[Pointing data for screenshots and documents]

%%

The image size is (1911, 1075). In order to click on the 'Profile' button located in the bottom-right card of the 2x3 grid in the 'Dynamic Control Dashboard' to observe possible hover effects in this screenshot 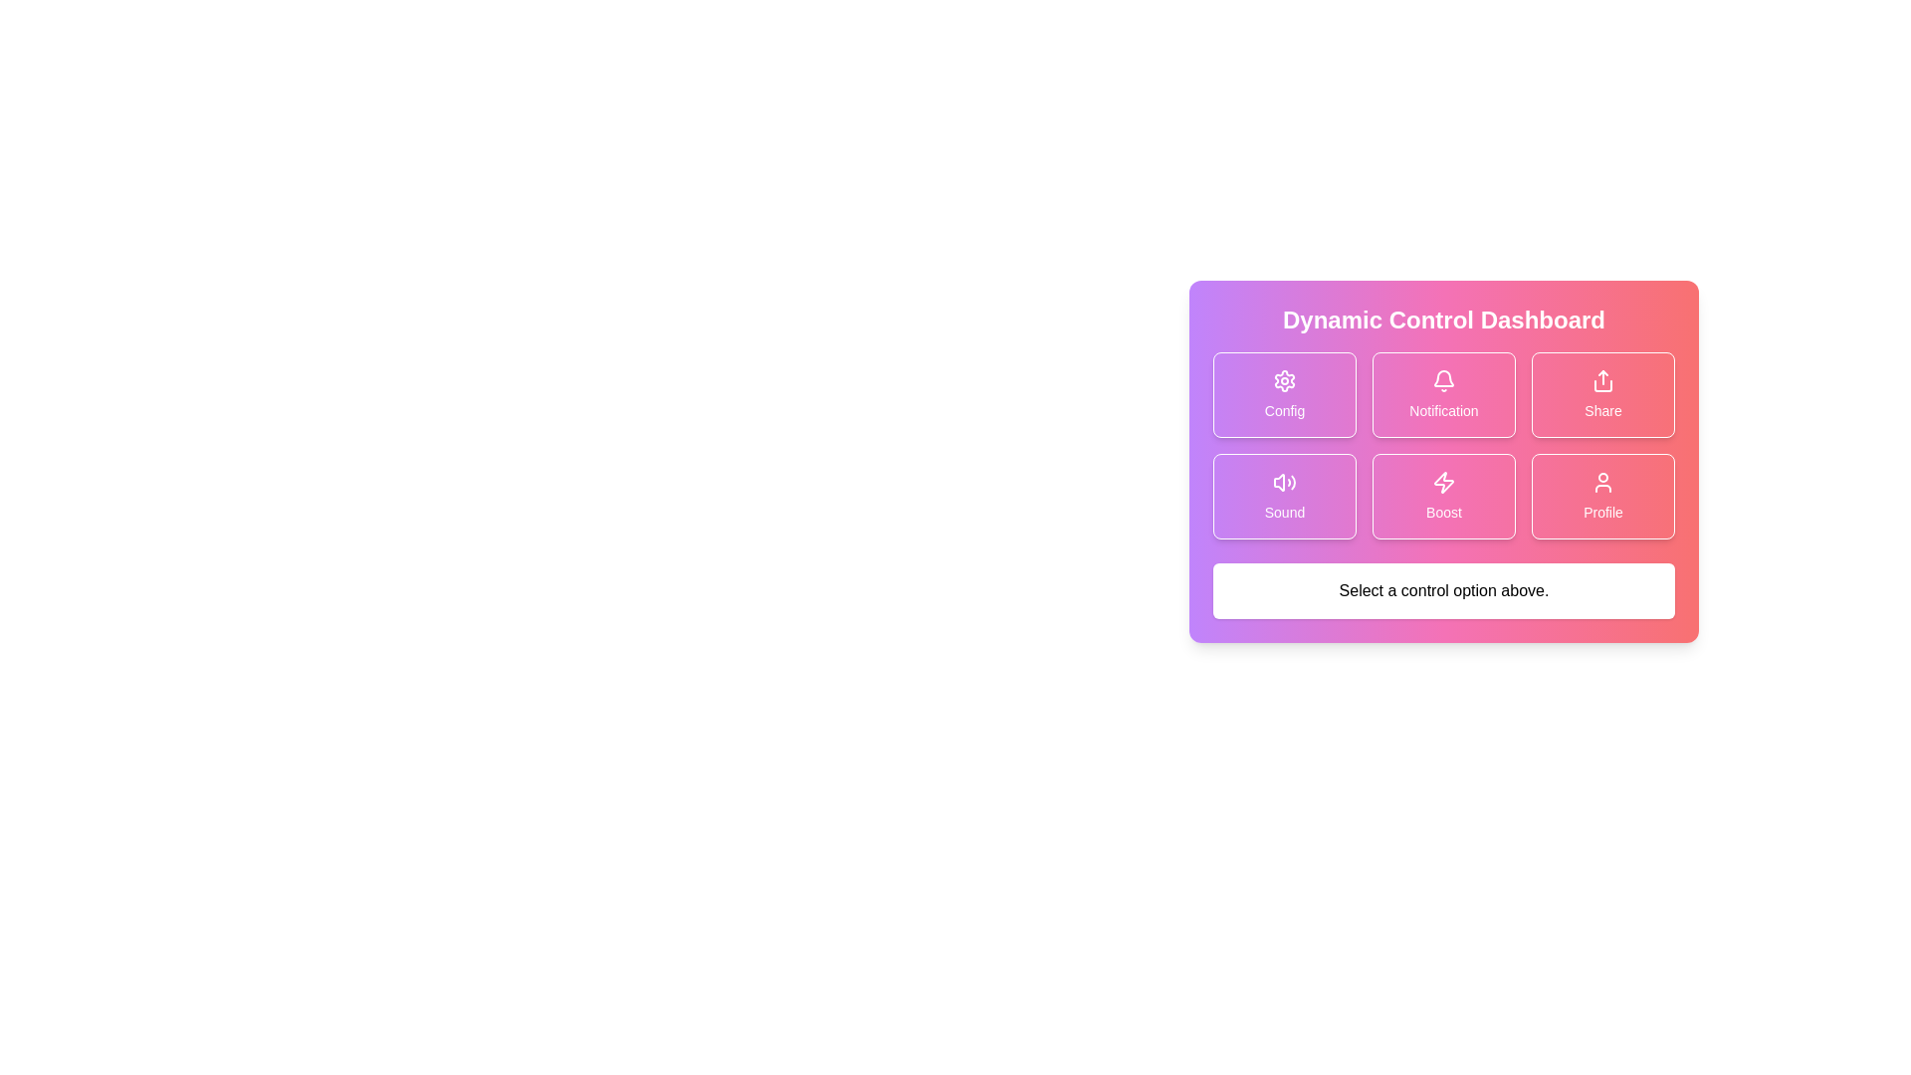, I will do `click(1603, 495)`.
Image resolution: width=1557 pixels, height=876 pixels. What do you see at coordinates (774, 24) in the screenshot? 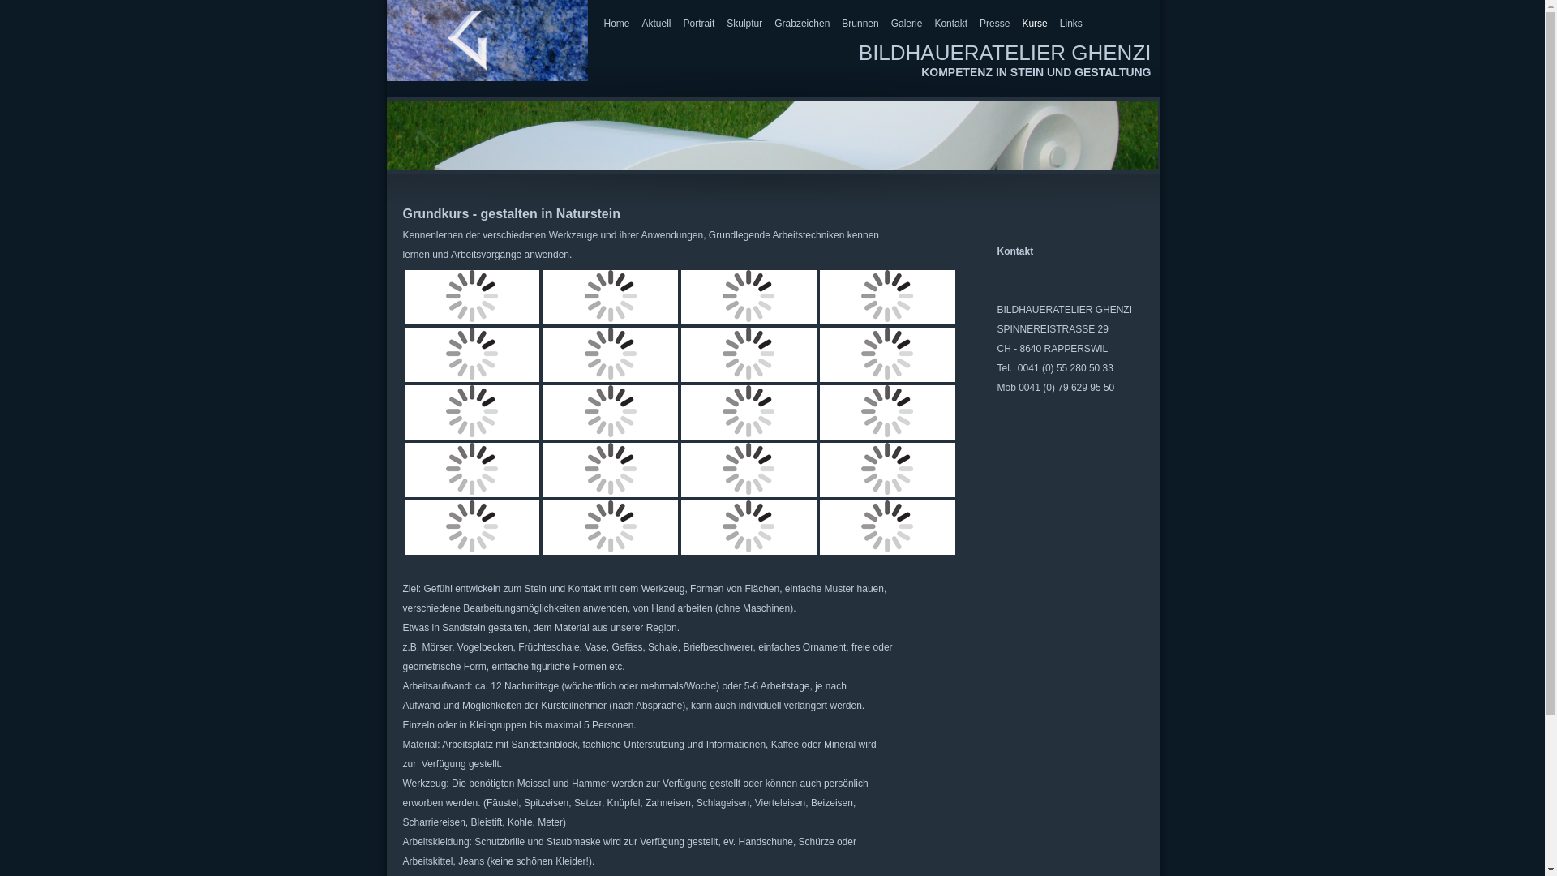
I see `'Grabzeichen'` at bounding box center [774, 24].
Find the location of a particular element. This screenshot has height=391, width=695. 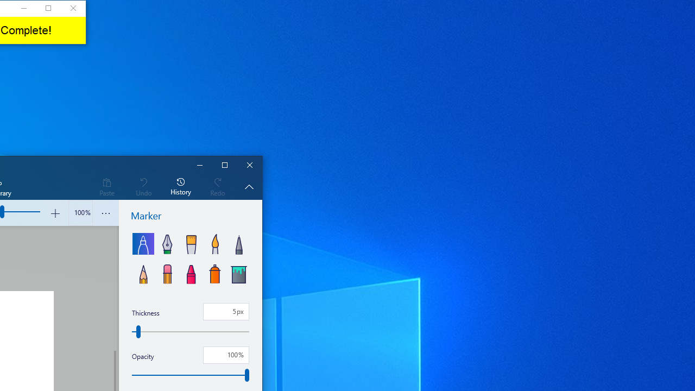

'Marker' is located at coordinates (143, 243).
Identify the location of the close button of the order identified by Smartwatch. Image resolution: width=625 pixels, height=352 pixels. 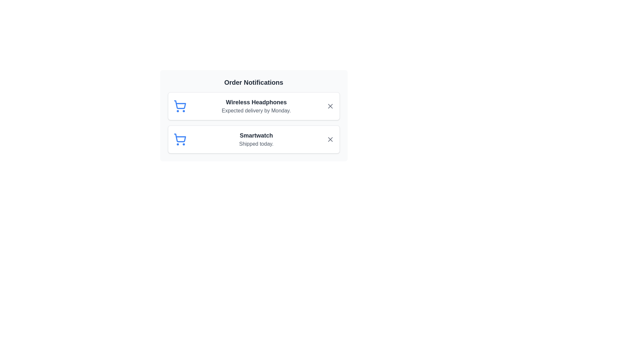
(330, 139).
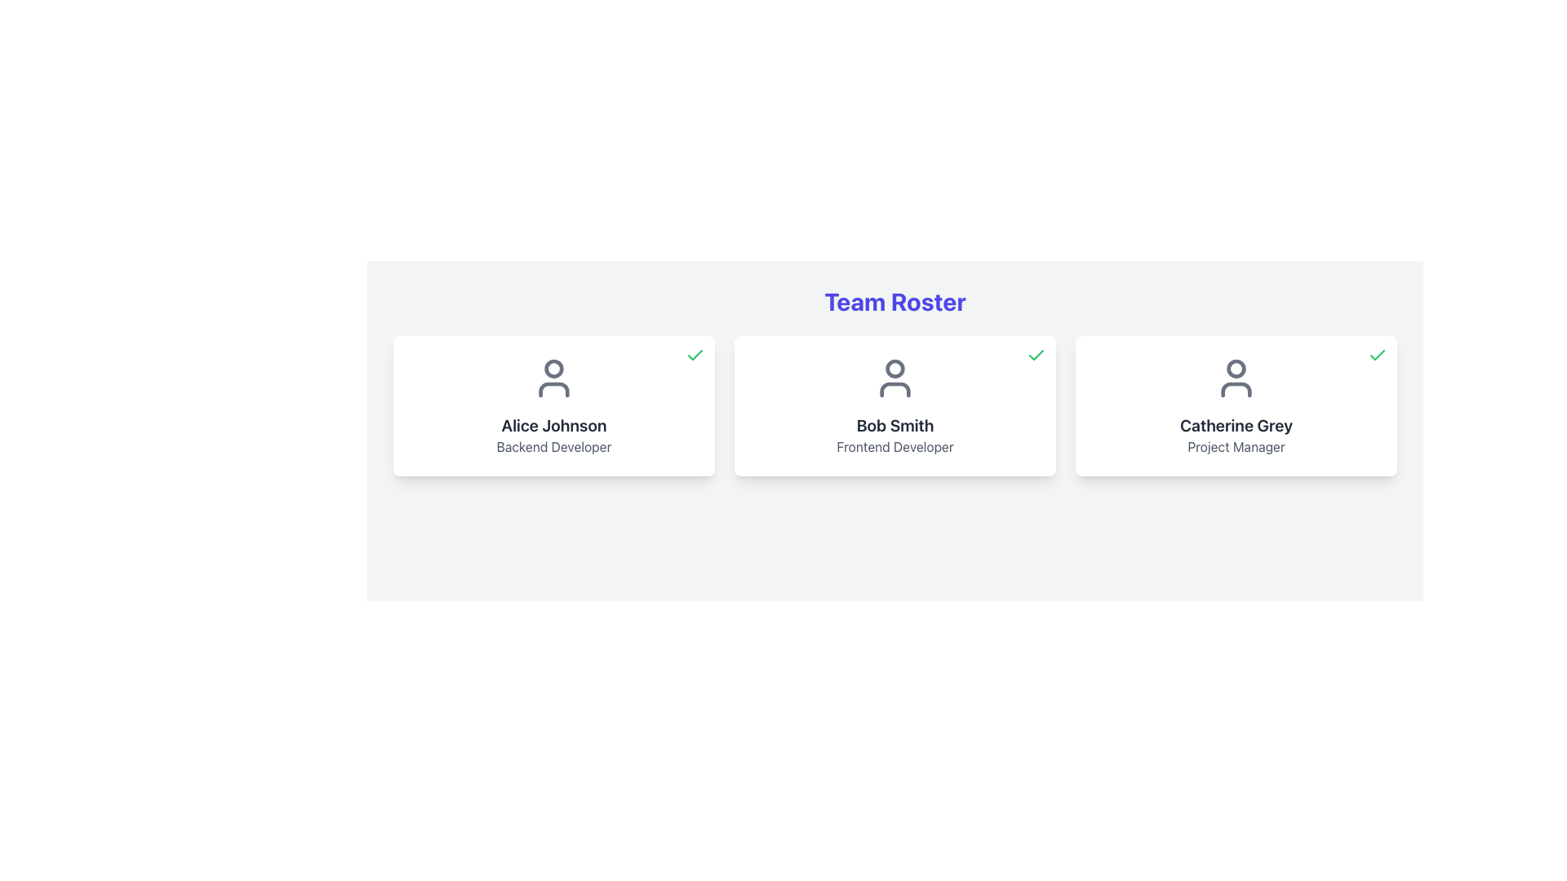 The image size is (1567, 881). What do you see at coordinates (553, 424) in the screenshot?
I see `the text label displaying 'Alice Johnson', which is styled in bold, large serif font and is positioned below a user icon and above 'Backend Developer'` at bounding box center [553, 424].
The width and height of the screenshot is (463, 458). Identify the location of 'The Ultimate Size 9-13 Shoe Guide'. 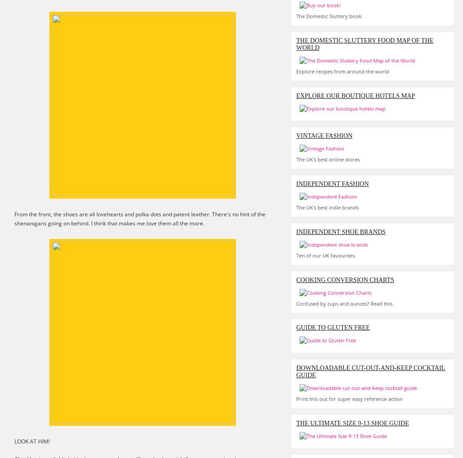
(353, 422).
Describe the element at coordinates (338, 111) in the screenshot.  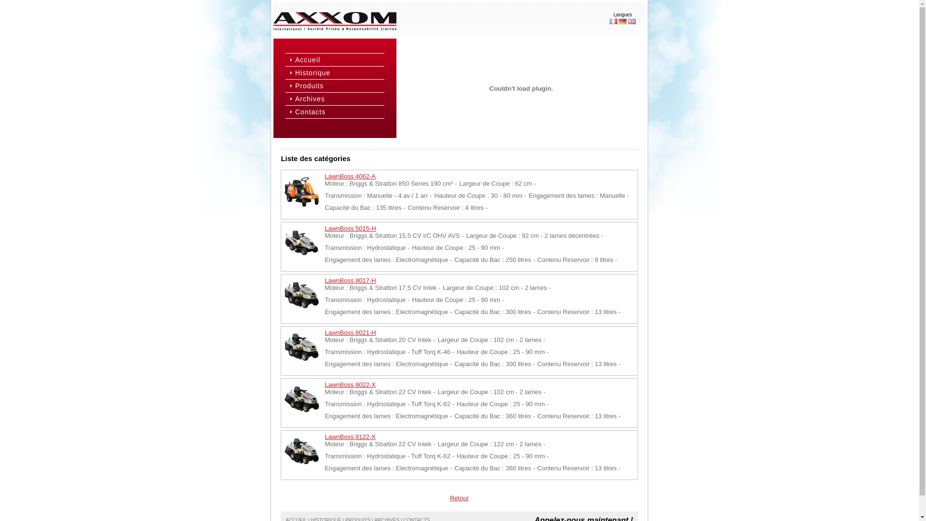
I see `'Contacts'` at that location.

%%

Set exercise
Quote the items word for word, from the line containing "Identify the location of the" through the last line of the items, including both ends. Leave the pictures out of your answer.

Finished answer
Identify the location of the close button of the order identified by Smartwatch. Image resolution: width=625 pixels, height=352 pixels. 
(330, 139).
 The image size is (1567, 881). What do you see at coordinates (553, 424) in the screenshot?
I see `the text label displaying 'Alice Johnson', which is styled in bold, large serif font and is positioned below a user icon and above 'Backend Developer'` at bounding box center [553, 424].
The width and height of the screenshot is (463, 458). Identify the location of 'The Ultimate Size 9-13 Shoe Guide'. 
(353, 422).
Describe the element at coordinates (338, 111) in the screenshot.  
I see `'Contacts'` at that location.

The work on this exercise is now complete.